== Work instruction ==
All of the records must be set down again word for word.

== Data section ==
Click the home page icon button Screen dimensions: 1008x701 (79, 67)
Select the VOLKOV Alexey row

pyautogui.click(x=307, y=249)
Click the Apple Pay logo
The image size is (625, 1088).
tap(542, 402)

== Result for this exercise ==
Click the home page icon button Screen dimensions: 1008x701 (79, 67)
Select the VOLKOV Alexey row

pyautogui.click(x=307, y=249)
Click the Apple Pay logo
The image size is (625, 1088).
tap(542, 402)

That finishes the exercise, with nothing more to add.